In this post I will analyze the tradeoff between contributing to the SIM:HIVE liquidity pool vs. holding SIM power. In future posts I will be analyzing the economics of certain cards and buying off market vs. buying bulk.
If you are not familiar with the mechanics of SIM power and rewards, I recommend reading the "Government & Taxes" section of https://dcity.io/info
As per the time of this post, you get a 26% reward for your holdings in the liquidity pool. In the liquidity pool, half of your holdings are in SIM and half in HIVE.SWAP. This means that even while you are earning 26% ROI, your SIM holdings will still count towards your SIM power and earn you extra income! To know how much this is worth, we have to know the ROI of simply holding SIM power.
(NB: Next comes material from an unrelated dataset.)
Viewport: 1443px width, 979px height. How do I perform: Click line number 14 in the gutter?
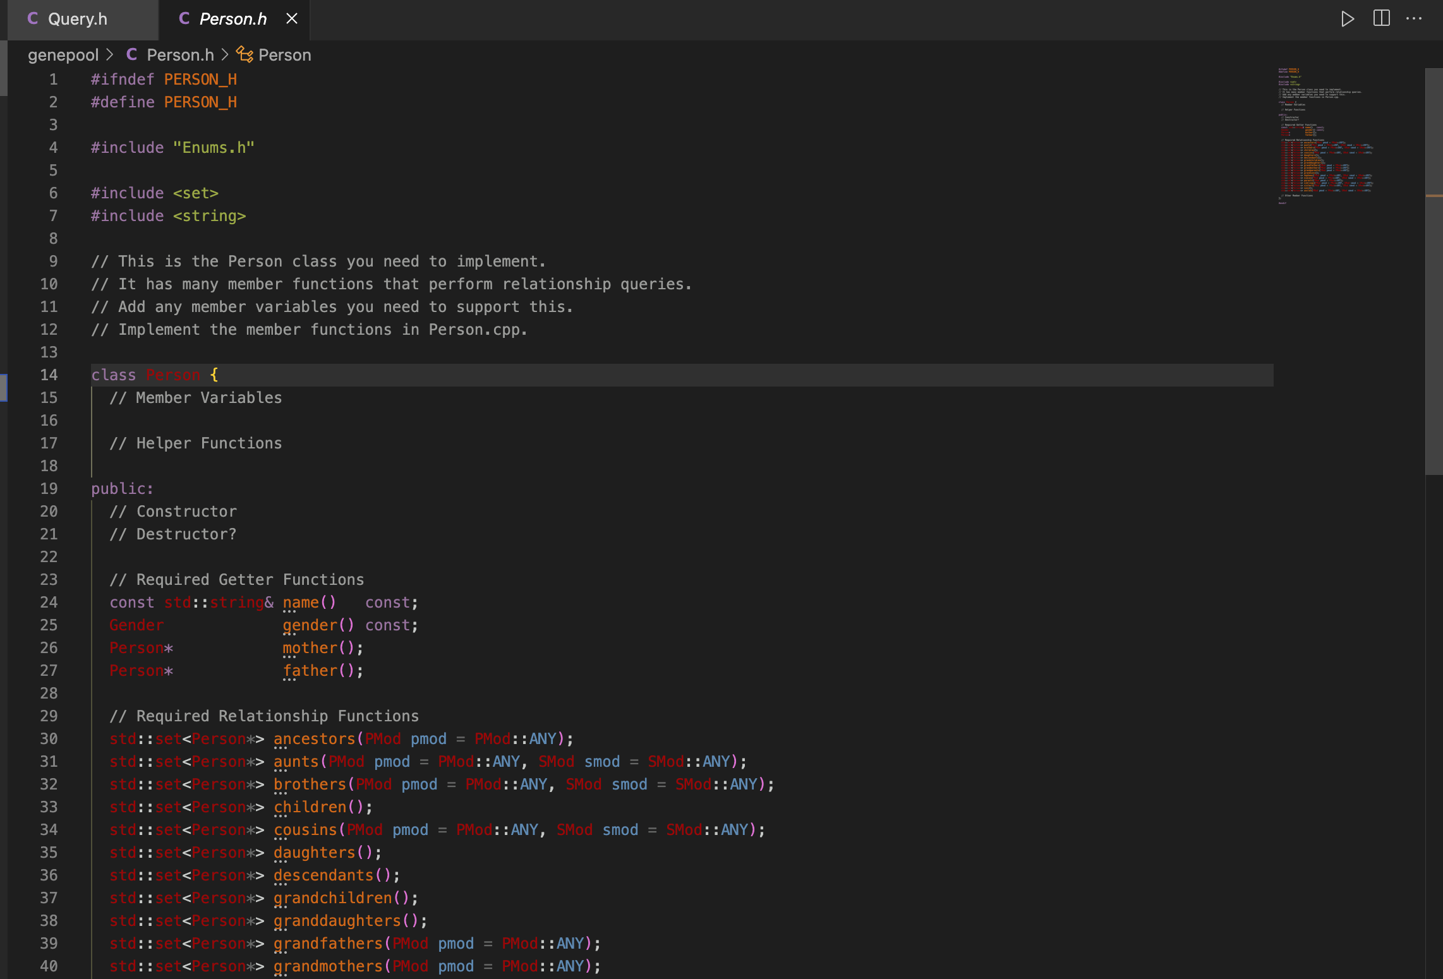coord(49,375)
We can see that as of this post, there is a ~416 HIVE reward pool distributed across ~161 million SIM power. For ease of calculation, let's assume a constant conversion rate of SIM equal to 880 SIM/HIVE. Now let's convert these into the same unit at 416*880 = 366080. Then we divide this by the principal to get an ROI of 0.227% per day, which is equal to 83% per year.
So you might be thinking it makes more sense to just hold everything in SIM power. However, you should also note that SIM power is illiquid in that it takes the 30 day trailing average. What this means is that if you are only investing for a short period, you will get better returns if you put your HIVE into the liquidity pool instead of holding SIM power.
So I graphed both of these investments. The formulas only work for anything below 30 days. The red line represents SIM power while the green represents the SIM liquidity pool. The x/30 represents the proportion of accumulated SIM power to current SIM. The x/60 represents the same thing, except taking into account the fact that only half of it is held in SIM.
I will note that the formulas are somewhat inaccurate because they do not take into account any changes (like inflation) after staking happens, and does not calculate the trailing average for daily compounding interest (only for the starting principal). Here is the screenshot:
Like I said, the formulas are simplistic and do not account for lots of factors, so this break-even point may change. But we can be quite sure that if you are investing for less than 15 days, the SIM liquidity pool is a better option.
I personally believe the HIVE reward pool ROI will go down soon as it is reaching it's limit of 600 and more people are investing SIM power.